Solo la miré, mi rostro una máscara en blanco.

-Desearía estar muerto -dije, mi voz monótona.

-No te atrevas -gruñó, interrumpiéndome-. Incluso si mueres, Bruno, tu fantasma me pertenecerá. Guardaré tus cenizas en una urna junto a mi cama para que nunca puedas dejarme.

Sus palabras me provocaron un escalofrío. Estaba loca. Verdadera y aterradoramente loca.

Se inclinó, sus labios tratando de encontrar los míos. Giré la cabeza y ella me mordió el hombro, con fuerza.

Un momento después, su cuerpo se aflojó y se desplomó sobre mí, desmayada por el alcohol.

Yací allí durante mucho tiempo, su peso muerto inmovilizándome en la cama. Sus palabras resonaban en mi cabeza. Incluso si mueres, nunca podrás dejarme.

Mi teléfono, sobre la mesita de noche, vibró. Era un mensaje del abogado de Jimena Bravo.

"La boda está programada para dentro de una semana. ¿Está listo?".

Miré la forma dormida de Eva, la prisión que había construido a mi alrededor. Y supe lo que tenía que hacer.

La empujé y me levanté de la cama. Caminé a su estudio, el único lugar que era verdaderamente suyo. Estaba lleno de sus libros, sus premios, su vida.
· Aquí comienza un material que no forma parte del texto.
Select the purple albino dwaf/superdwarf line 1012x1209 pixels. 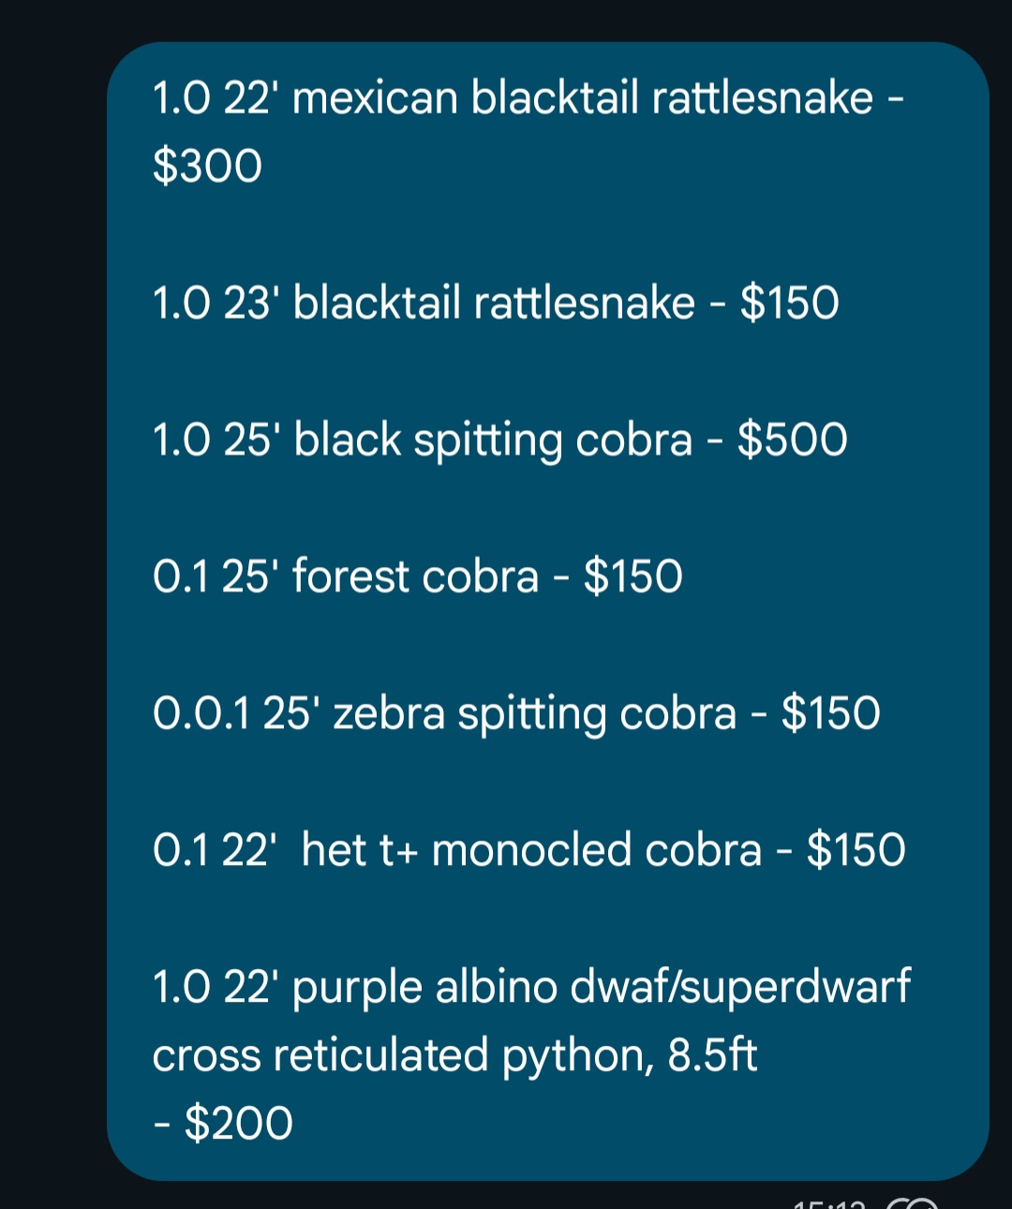pos(531,988)
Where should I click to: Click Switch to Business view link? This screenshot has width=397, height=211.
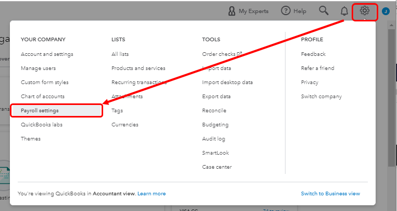(330, 194)
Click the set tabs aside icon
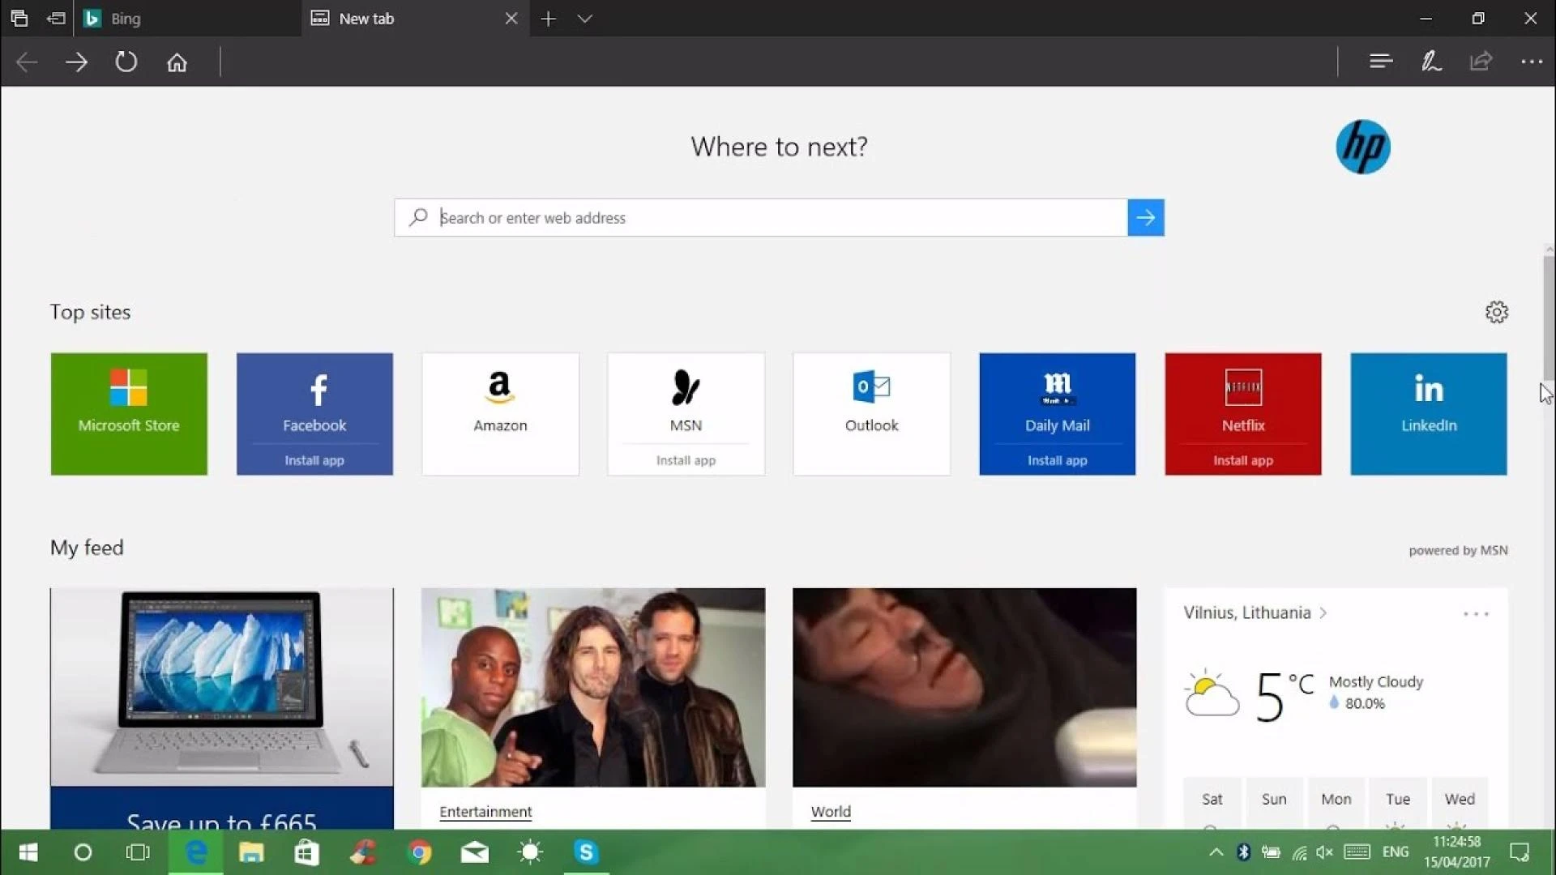Image resolution: width=1556 pixels, height=875 pixels. 56,18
Encontré una botella de brandy caro y un encendedor en su escritorio.

Comencé a verter el líquido sobre todo. Los libros encuadernados en piel, las cortinas de terciopelo, el escritorio antiguo.

El fuego prendió rápidamente, las llamas lamiendo las paredes con un rugido hambriento.

Volví al dormitorio y miré a Eva por última vez. Seguía durmiendo, ajena a la destrucción que había desatado.

-Adiós, Eva -susurré.

Luego me di la vuelta y salí del departamento, sin mirar atrás mientras las llamas consumían mi pasado.